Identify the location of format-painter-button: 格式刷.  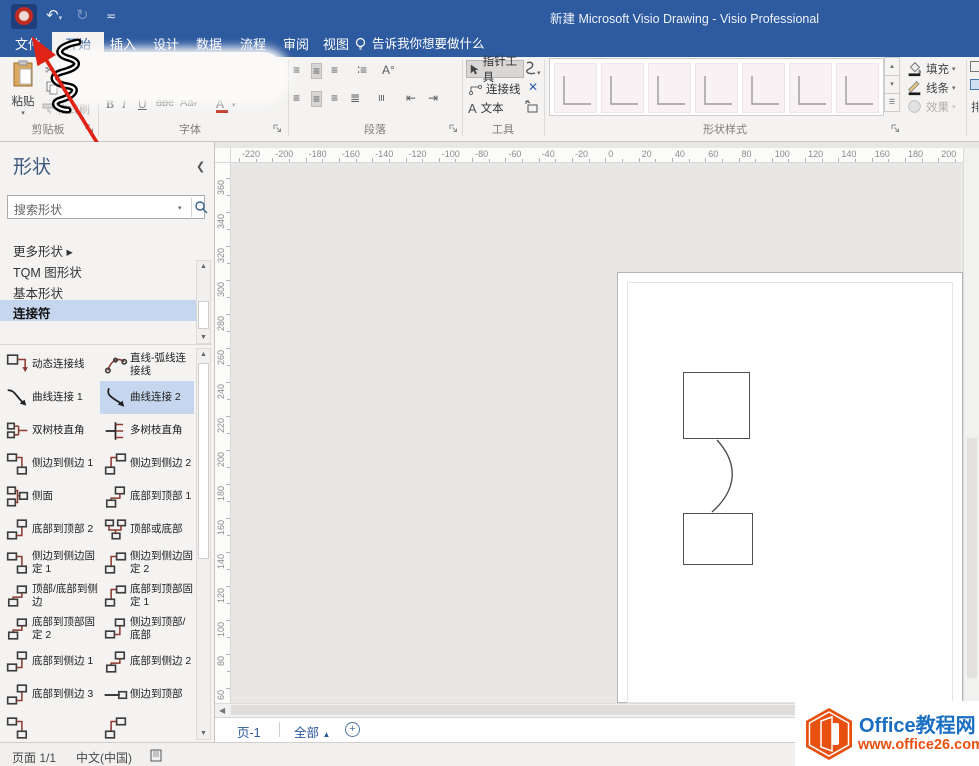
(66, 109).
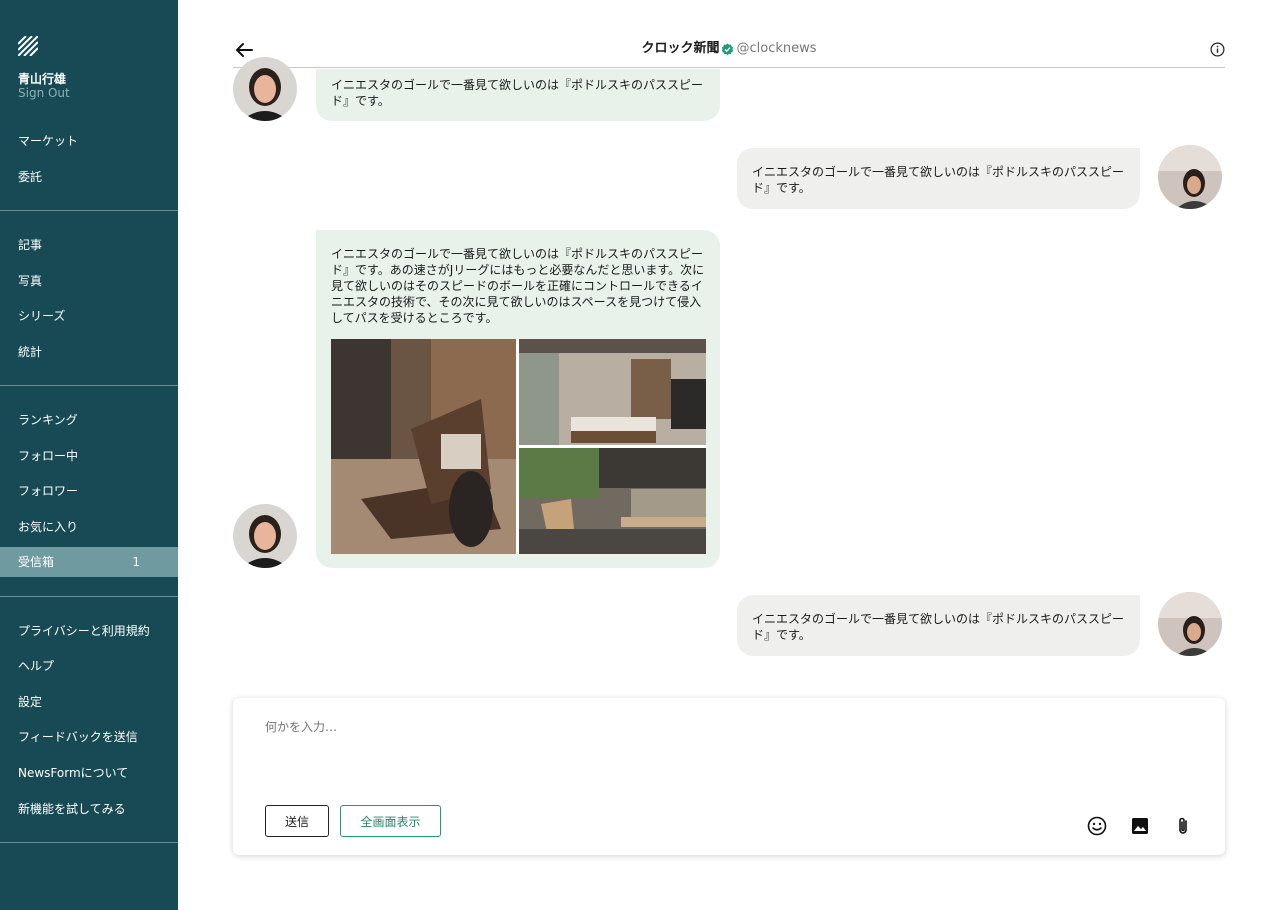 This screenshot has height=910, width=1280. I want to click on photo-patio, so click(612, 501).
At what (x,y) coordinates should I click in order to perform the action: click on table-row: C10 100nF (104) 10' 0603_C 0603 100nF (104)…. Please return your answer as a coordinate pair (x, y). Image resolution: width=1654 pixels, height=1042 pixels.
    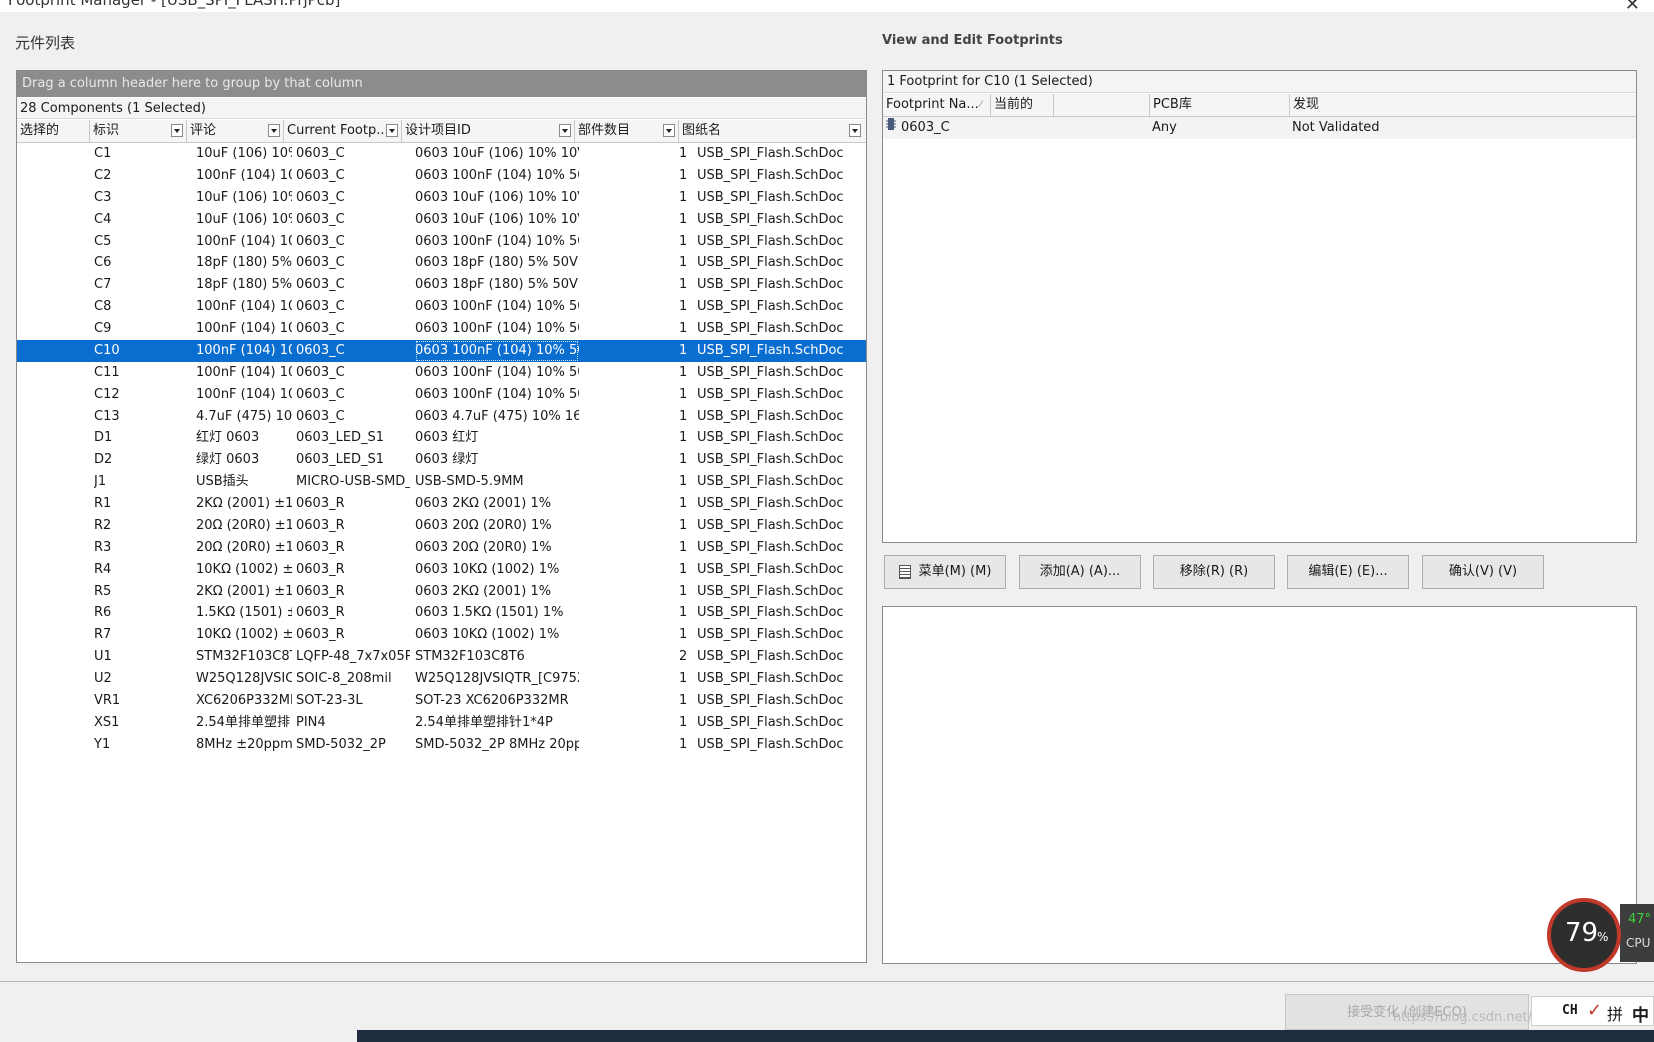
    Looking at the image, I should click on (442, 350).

····················

* _What the task asks_:
Could you output every line of the rows above as a numbered list, skipping any blank lines and leaving out the pictures?

* _Your solution_:
1. Identify the location of format-painter-button: 格式刷.  
2. (66, 109).
3.  This screenshot has height=910, width=1280. I want to click on photo-patio, so click(612, 501).
4. At what (x,y) coordinates should I click in order to perform the action: click on table-row: C10 100nF (104) 10' 0603_C 0603 100nF (104)…. Please return your answer as a coordinate pair (x, y). Image resolution: width=1654 pixels, height=1042 pixels.
5.     Looking at the image, I should click on (442, 350).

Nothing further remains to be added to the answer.